In America, antecedents of the Rustic style can be traced to the writings of 19th century landscape architect Andrew Jackson Downing who followed British and German precidents. Influenced by British landscape traditions and writing in the mid-1800s, Downing espoused rural ideals for landscape gardening and design. By the turn of the century, the fancy gardens of the Victorian era had given way to the simple, economic, “naturalistic” and “informal” gardens, sometimes called "English" or "cottage" gardens championed earlier by Downing. Journals and landscape design books of the day popularized the style that drew its inspiration directly from nature. In their writings, landscape architects and horticulturists, particularly Fredrick Law Olmsted, Henry H. Hubbard, and Frank Waugh, set down principles for designing in the naturalistic style. These principles, in turn, set the framework for the design values and philosophy of the Rustic style.

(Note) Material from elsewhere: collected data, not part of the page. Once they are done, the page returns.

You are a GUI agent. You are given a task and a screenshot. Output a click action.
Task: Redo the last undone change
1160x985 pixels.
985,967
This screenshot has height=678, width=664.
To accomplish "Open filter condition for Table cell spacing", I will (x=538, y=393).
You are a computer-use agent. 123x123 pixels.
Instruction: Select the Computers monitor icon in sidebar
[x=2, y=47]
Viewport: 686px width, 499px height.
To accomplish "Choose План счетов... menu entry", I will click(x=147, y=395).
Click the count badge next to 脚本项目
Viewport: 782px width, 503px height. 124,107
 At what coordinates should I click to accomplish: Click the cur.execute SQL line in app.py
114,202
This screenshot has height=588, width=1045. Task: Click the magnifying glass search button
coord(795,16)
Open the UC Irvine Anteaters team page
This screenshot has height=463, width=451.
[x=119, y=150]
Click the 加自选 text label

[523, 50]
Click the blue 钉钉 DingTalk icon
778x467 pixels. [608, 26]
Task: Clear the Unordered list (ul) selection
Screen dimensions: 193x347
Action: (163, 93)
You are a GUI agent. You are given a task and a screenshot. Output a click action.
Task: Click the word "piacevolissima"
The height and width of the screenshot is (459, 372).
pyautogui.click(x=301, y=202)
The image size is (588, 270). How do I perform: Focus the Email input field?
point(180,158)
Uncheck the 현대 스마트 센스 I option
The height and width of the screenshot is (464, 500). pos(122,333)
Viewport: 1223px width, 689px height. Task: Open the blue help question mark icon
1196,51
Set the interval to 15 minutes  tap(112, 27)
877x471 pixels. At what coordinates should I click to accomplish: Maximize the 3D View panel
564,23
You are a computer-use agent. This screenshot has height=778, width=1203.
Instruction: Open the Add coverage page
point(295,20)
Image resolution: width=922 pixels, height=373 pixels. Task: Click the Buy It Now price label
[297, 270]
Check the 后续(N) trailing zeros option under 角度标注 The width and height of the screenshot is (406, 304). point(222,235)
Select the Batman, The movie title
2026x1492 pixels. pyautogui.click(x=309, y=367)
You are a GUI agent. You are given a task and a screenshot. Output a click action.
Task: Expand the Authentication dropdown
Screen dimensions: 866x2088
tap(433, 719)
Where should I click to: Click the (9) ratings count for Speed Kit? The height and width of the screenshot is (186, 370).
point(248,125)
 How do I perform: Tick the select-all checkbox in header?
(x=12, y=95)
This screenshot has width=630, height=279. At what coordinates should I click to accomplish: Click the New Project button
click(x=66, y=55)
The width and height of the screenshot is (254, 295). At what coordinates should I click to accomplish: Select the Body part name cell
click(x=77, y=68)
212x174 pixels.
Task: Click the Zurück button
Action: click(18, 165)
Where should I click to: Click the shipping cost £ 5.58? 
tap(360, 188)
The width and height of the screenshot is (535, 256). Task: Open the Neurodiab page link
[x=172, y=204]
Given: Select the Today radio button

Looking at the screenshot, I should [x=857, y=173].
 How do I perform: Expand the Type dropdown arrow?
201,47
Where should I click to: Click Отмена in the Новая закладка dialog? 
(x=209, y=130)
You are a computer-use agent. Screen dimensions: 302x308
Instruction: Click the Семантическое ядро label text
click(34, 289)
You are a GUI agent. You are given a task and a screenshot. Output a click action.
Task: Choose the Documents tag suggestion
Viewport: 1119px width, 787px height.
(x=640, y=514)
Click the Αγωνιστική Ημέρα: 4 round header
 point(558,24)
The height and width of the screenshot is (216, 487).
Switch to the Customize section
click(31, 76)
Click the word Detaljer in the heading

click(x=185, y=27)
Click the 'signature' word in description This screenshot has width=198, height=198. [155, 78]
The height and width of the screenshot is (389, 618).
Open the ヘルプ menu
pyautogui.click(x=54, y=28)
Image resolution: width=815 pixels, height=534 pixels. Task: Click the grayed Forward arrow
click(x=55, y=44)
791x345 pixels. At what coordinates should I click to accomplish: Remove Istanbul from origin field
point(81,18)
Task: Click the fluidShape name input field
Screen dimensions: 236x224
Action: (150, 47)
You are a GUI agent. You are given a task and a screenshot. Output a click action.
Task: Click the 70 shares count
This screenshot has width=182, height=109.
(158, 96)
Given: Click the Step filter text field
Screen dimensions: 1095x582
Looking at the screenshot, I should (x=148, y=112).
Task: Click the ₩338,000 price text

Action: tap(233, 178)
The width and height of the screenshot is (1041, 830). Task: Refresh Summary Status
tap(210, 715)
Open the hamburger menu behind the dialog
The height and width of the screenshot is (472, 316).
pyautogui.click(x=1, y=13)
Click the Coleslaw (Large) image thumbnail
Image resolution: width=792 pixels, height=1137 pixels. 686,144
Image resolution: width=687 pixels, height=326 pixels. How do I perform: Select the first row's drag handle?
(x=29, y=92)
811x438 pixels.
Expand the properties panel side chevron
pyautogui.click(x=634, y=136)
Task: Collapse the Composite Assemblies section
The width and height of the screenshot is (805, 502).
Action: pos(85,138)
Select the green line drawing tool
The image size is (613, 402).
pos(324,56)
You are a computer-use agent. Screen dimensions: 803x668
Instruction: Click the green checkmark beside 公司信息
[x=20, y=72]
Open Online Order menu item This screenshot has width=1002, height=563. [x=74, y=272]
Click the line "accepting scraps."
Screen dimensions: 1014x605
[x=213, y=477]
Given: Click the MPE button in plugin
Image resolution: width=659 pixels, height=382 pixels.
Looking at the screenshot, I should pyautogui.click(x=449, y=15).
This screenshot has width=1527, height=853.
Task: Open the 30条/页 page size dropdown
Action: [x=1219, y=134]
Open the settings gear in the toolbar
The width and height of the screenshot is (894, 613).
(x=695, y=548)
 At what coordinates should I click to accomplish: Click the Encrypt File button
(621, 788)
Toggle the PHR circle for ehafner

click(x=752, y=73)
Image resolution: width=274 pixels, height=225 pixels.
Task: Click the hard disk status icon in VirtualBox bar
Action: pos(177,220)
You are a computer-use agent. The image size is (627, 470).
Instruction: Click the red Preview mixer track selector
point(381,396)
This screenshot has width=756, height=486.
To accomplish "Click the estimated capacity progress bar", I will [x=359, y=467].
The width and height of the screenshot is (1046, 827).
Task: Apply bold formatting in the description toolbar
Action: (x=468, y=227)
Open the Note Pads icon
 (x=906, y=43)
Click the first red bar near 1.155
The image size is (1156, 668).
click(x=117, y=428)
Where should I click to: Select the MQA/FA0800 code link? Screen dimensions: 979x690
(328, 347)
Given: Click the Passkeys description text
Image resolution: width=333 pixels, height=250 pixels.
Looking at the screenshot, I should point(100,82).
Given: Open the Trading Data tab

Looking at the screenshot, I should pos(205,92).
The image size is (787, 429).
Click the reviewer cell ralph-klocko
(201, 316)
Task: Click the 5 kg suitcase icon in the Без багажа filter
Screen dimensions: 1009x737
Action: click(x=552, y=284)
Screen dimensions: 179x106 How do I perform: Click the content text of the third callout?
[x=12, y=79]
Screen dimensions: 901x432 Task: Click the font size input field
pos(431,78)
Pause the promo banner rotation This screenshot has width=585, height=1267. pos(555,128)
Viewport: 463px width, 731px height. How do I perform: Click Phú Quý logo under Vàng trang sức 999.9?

At its best, the Rustic style achieved sympathy with the natural surroundings and with the past. The style became the means in which functional architecture was brought into natural environments in a visually pleasing and nonintrusive manner. Characteristics such as the use of natural materials used in proper scale, the avoidance of rigid, straight lines, and the visual character of a structure that appeared rugged, handcrafted, and built by pioneer craftsmen with limited hand tools, were the essence of the Rustic style. Structures, however, were always intended to be subordinate to their surroundings. The features to be preserved, emphasized, and appreciated in the parks were the site’s natural features and not the manmade ones. In the Rustic philosophy, the natural features were the overriding factors in determining the design vocabulary for both individual buildings and entire developments in the national parks (NPS, Park Structures and Facilities, 4).

Rim Village was evaluated as one cultural landscape, the Rim Village cultural landscape. As a result of this inventory, Rim Village was found to retain the following landscape characteristics and features that contribute to its historic integrity and was listed as of October 15, 1997 on the National Register as Rim Village Historic District. The landscape characteristics are Views and Vistas, Land Use, Spatial Organization, Natural Systems and Features, Small-scale Features, Buildings and Structures, Vegetation, and Circulation. Therefore, in association with the events of the American Park Movement, early NPS master planning, and for its distinctive method of construction, Rim Village is significant as an integral part of Crater Lake’s Master Plan. Rim Village maintains the intended character of the Rustic style as originally planned, designed, and constructed during the period of significance.